В огромной степени богатство и сила
языка определяются его содержательно-стью — тем, что на этом языке было
сделано, продумано, высказано. Тысячу лет наши предки разминали язык, добиваясь
его гибкости, точности, смекалистости, связности. Не было риторики, логики,
истории, философии, научной терминологии во всех отраслях (спасибо Ломоносову и
его продолжателям, а уж почему у дроби «знаменатель»

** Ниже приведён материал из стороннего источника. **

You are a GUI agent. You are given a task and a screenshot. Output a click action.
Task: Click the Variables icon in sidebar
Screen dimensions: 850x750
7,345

или падеж «предложный» — не суть важно), словарей, литературы как инструмента смыслопорождения (а не только коммуникации и передачи
информации — при всем почтении к Кронгаузу) — и
постепенно они появились.
Язык — это огромный труд, а за
углом вас всегда подстерегает человек с табуреткой в руке, чтобы огреть по кумполу. Вспомните
коммуникативный диссонанс в «Злоумышленнике» Чехова. Или у Платонова: «Федор
Федорович говорил, как многие русские люди: иносказательно, но точно. Фразы
его, если их записать, были бы краткими и бессвязными: дело в том, чтобы
понимать Федора Федоровича, надо глядеть ему в рот и сочувствовать ему, тогда
его затруднения речи имеют проясняющее значение” (из очерка «Че-Че-О» в
соавторстве с Пильняком). Что же касается упомянутой выше табуретки, то она из
моего печального опыта: как-то я поработал полгода литредактором
в глянцевом и якобы дизайнерском журнале «Табурет» и с тех пор
сюрреалистическую ахинею, не поддающуюся никакому редактированию в принципе, в
сердцах окрестил «табуретовкой». Нечто похожее до
того мне встречалось только в спичах пьющих советских функционеров —
абстракционизм высшей пробы. Надо сказать, что виртуозно обыгрывать идиотизм
канцелярских и просторечных штампов после обэриутов у
нас умели художники соцарта, московские
концептуалисты и некоторые рок-музыканты. Литераторы же почти поголовно
занялись «тисканием» все более
эпигонских романов. Однако и на них не возложу хулы, альтернатива их
сочинениям — «табуретовка» мерчандайзеров,
пиарщиков, креативщиков и сисадминов, и какое
счастье, что в школы решено вернуть сочинения по литературе. Не худлита ради, а ради
умения соображать и худо-бедно выражать словами более-менее связные мысли. Слово плещется сегодня более всего на телеэкранах, где стоит гвалт,
но понемногу появляются люди, требующие смысла в речах, а не эстетики базарной
перебранки («пионером» которой явился Жиринов-ский) или шаманских заклинаний (a
la Проханов) и тавтологии
(когда заранее ясно, о чем данный субъект станет говорить — как птичка в лесу,
не обращая внимания на трели пернатых другой породы и только силясь перепеть
себе подобных).
Вот еще что: вы заметили, как
вместо прежней «картины мира» утвердилось глубокомысленное слово-паразит
«история», кажущееся отмычкой ко всему, что не поддается внятному определению?
С чего бы это?
И, оттоптавшись
на всех, покаюсь: старики обязаны брюзжать, не забывая, что проблема не всех, а
каждого В ТВОЕМ СОБСТВЕННОМ ЯЗЫКЕ — и это твоя
первейшая обязанность. Давайте вспомним, на что способен был и остается русский
язык — хотя бы на примере Бунина, кудесника:
«Ах, эти заносы, Россия, ночь,
метель и железная дорога! Какое это счастье — этот весь
убеленный снежной пылью поезд, это жаркое вагонное тепло, уют, постукиванье
каких-то молоточков в раскаленной топке, а снаружи мороз и непроглядная вьюга,
потом звонки, огни и голоса на какой-то станции, едва видной из-за крутящегося
снизу и с крыш снежного дыма, а там опять отчаянный крик паровоза куда-то во
тьму, в бурную даль, в неизвестность, и первый толчок
вновь двинувшегося вагона, по мерзлым, играющим бриллиантами окнам которого
проходит удаляющийся свет платформы — и снова ночь, глушь, буран, рев ветра в
вентиляторе, а у тебя покой, свет фонаря за синей занавеской и все растущий,
качающий, убаюкивающий на бархатном пружинном диване бег и все шире мотающаяся
на вешалке перед дремотными глазами шуба!»
С. 207
*
Не без оснований считается, что латиница экономнее и визуально
компактнее кириллицы, — с ее Д, Ж, Щ, Ю, — но, похоже,
причиной тому деградация каллиграфии и шрифтов в советский период из-за
орфографической реформы и ликбеза, иначе почему так стильно выглядит
большинство наших дореволюционных вывесок и старопечатных изданий?